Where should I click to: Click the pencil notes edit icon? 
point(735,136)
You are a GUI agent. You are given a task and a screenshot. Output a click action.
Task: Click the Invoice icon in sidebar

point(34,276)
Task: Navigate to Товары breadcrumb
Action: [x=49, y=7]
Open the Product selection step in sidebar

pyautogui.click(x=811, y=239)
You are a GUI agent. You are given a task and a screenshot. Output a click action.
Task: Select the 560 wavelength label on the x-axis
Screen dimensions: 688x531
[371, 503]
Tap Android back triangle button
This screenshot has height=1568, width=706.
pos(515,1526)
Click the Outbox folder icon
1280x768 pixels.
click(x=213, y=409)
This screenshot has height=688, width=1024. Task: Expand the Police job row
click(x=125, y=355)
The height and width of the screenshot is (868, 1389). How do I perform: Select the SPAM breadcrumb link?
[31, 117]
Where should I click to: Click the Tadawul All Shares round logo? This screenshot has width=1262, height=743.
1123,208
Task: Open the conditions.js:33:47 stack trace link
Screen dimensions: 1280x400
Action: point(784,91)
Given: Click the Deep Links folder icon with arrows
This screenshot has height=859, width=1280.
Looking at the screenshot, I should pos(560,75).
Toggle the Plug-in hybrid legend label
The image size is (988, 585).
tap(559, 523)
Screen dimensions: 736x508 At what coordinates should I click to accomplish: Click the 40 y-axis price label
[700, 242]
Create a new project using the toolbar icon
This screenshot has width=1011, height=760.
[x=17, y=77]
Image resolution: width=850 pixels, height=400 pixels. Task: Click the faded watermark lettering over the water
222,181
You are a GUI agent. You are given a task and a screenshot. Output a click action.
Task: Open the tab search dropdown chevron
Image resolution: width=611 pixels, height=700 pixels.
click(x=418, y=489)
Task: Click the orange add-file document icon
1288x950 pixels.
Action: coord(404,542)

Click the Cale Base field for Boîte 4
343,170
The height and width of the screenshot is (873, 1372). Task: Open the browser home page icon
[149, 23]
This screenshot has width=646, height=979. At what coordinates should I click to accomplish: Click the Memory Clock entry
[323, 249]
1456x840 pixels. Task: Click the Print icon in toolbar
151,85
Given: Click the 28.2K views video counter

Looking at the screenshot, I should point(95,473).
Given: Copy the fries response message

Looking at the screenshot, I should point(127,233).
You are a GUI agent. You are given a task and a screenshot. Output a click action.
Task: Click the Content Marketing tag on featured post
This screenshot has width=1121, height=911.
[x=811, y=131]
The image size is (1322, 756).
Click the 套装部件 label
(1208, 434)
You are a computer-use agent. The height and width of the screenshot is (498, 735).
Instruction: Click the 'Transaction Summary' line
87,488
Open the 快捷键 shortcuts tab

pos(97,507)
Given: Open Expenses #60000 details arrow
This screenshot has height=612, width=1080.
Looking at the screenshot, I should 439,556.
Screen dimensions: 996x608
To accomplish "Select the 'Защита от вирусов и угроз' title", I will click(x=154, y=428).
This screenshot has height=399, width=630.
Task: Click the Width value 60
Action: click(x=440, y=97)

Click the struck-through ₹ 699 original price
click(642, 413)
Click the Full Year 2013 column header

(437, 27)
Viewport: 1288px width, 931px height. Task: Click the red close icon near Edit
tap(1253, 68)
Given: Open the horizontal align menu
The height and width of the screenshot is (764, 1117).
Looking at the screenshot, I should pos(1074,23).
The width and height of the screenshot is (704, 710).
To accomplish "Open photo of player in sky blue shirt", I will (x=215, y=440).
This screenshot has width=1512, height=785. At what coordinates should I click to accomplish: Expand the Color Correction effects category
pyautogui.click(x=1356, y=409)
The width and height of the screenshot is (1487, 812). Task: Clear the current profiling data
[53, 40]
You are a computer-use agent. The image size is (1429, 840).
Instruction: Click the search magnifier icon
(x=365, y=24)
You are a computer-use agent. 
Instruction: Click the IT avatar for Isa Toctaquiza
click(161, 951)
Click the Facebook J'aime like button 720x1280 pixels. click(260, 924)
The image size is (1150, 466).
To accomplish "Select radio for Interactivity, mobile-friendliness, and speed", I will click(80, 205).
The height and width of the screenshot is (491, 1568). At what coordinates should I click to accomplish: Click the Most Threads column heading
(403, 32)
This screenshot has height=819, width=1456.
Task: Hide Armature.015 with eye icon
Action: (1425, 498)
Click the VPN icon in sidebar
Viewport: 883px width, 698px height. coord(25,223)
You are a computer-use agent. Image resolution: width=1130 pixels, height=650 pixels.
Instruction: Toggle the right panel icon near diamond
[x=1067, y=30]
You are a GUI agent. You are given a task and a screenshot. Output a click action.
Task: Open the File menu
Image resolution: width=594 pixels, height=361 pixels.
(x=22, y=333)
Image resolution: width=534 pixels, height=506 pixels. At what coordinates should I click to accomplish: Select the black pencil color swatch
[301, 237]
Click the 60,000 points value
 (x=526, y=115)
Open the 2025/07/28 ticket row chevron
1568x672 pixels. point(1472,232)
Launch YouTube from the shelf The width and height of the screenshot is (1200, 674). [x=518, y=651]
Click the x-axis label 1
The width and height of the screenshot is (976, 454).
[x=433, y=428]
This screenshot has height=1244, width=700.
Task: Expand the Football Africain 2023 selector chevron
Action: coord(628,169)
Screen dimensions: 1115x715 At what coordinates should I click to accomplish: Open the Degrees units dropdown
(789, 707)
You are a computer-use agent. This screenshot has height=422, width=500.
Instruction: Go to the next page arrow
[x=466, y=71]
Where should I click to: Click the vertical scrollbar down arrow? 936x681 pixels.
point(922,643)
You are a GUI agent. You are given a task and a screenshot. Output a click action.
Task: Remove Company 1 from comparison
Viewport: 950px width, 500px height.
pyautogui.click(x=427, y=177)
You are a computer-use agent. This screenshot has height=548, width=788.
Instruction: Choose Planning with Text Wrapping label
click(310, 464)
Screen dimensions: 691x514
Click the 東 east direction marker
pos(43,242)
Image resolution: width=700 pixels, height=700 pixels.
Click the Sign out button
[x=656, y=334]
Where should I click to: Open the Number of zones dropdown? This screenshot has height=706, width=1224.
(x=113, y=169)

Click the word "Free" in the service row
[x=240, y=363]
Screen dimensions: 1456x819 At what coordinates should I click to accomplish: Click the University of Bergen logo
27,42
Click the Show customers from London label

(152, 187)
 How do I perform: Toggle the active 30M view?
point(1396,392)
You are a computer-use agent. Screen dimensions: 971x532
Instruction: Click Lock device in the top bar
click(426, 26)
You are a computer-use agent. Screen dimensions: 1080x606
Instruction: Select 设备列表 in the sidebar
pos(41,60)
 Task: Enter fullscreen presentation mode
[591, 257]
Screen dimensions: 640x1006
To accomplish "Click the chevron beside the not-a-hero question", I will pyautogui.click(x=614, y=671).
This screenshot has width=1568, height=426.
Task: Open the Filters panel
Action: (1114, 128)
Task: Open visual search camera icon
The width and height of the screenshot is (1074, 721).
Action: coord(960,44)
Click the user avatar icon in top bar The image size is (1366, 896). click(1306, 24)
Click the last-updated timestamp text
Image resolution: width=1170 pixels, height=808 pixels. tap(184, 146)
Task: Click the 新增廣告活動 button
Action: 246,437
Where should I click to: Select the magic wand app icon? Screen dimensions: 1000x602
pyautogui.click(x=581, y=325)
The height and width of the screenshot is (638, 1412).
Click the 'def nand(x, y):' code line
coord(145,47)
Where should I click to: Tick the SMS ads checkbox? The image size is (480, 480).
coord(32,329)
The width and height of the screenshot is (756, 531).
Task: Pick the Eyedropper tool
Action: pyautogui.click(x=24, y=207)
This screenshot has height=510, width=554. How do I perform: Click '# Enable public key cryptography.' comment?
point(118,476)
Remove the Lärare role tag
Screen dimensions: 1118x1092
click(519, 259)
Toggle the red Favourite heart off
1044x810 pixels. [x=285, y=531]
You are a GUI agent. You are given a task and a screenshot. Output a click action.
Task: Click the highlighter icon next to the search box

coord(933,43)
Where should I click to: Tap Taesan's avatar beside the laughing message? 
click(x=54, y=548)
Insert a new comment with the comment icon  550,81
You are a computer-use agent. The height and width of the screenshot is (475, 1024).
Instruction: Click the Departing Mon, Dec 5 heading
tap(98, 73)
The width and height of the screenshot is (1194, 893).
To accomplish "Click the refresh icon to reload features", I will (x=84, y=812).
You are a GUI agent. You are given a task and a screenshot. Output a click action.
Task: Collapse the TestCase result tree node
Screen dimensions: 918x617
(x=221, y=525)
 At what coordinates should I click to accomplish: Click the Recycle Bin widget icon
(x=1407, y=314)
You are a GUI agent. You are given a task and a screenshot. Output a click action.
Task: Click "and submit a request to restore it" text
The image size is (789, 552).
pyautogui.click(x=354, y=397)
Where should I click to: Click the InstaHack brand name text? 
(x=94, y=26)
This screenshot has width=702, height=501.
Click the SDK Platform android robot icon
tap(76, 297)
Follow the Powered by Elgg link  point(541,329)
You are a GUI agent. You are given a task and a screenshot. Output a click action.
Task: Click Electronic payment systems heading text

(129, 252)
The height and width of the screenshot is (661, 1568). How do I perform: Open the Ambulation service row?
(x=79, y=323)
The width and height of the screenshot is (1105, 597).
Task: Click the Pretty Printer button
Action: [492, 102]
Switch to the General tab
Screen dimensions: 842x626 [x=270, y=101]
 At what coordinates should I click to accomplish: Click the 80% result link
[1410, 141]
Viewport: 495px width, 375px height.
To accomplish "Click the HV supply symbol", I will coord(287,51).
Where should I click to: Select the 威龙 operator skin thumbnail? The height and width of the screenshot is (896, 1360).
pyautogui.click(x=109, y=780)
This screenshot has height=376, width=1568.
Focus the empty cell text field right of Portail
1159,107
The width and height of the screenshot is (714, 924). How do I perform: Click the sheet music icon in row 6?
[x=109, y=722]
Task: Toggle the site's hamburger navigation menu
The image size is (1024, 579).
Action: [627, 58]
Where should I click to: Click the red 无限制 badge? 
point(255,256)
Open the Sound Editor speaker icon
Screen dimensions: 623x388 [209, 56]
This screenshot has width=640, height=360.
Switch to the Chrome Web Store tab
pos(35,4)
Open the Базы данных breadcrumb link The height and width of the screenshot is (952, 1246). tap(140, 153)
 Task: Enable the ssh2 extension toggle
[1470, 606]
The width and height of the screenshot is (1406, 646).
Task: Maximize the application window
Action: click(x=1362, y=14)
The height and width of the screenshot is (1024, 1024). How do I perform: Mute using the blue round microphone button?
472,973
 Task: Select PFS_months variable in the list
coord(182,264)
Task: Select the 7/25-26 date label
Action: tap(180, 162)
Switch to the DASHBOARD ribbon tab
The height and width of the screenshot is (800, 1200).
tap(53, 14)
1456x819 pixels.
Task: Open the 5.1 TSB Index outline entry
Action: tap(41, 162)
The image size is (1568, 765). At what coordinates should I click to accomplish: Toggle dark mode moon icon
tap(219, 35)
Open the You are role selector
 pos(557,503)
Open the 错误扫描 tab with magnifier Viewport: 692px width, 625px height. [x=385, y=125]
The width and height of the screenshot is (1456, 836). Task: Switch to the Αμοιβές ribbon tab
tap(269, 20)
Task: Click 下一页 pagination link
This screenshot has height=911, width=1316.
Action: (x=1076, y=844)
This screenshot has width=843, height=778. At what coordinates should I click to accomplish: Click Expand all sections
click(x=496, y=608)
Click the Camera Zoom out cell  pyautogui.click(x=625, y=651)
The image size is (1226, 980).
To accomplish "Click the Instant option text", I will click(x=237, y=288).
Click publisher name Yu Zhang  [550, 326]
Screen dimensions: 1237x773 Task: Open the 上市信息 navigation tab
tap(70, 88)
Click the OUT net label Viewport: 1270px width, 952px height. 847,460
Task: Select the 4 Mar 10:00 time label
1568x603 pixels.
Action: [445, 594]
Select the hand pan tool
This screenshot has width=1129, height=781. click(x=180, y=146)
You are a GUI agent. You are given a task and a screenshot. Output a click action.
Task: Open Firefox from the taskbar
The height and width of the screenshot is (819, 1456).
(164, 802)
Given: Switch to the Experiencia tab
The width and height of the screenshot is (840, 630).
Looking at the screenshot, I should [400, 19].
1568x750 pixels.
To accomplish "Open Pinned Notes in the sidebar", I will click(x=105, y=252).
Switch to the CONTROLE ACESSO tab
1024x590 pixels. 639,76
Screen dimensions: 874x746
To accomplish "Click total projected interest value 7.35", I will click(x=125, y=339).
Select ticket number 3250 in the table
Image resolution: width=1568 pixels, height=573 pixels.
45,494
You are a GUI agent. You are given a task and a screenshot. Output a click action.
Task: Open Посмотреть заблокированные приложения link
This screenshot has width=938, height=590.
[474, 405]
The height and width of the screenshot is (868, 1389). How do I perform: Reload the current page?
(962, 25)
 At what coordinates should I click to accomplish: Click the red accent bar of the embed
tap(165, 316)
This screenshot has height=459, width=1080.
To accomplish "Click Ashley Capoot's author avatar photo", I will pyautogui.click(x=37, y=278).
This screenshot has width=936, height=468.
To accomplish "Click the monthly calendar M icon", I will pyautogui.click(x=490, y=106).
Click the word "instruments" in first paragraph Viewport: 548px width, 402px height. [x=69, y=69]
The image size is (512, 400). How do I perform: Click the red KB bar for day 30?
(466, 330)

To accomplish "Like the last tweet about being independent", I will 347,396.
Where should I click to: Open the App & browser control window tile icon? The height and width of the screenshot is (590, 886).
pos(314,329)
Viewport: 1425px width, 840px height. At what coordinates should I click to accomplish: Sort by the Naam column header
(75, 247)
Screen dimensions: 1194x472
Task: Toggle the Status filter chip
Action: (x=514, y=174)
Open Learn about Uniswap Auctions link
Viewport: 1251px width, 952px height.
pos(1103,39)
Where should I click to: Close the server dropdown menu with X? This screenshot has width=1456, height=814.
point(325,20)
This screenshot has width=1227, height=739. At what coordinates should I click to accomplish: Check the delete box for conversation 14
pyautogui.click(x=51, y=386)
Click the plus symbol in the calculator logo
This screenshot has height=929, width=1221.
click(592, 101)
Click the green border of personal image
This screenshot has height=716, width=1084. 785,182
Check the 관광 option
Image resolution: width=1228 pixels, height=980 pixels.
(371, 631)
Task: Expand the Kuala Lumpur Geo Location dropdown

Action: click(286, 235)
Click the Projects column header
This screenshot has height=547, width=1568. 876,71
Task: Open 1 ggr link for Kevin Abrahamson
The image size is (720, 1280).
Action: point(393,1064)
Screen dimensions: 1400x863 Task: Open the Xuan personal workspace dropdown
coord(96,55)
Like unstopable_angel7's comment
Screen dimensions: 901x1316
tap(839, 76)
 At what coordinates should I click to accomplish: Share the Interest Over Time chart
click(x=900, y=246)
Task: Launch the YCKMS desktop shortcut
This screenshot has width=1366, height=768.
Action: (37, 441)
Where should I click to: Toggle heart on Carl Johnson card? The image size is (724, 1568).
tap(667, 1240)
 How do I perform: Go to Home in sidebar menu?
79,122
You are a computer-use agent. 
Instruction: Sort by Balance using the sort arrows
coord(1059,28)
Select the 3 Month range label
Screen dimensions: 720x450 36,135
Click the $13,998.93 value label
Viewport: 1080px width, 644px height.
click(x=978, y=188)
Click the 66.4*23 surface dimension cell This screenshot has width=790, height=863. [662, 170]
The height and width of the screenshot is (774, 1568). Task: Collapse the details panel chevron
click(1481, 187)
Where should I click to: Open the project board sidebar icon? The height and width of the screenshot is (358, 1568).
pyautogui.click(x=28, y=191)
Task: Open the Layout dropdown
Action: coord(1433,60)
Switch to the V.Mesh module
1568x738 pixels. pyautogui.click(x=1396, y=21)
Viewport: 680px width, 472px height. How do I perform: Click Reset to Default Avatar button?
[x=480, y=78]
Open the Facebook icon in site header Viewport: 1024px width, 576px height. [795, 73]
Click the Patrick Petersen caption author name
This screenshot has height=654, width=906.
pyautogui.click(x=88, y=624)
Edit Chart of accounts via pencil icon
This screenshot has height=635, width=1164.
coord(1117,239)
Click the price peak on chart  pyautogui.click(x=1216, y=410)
= = = = =
**SHORT TASK:**
Count the lines above that contain the string "breadcrumb", treating uppercase and lowercase as different. Give only the number.

**THE RESULT:**
3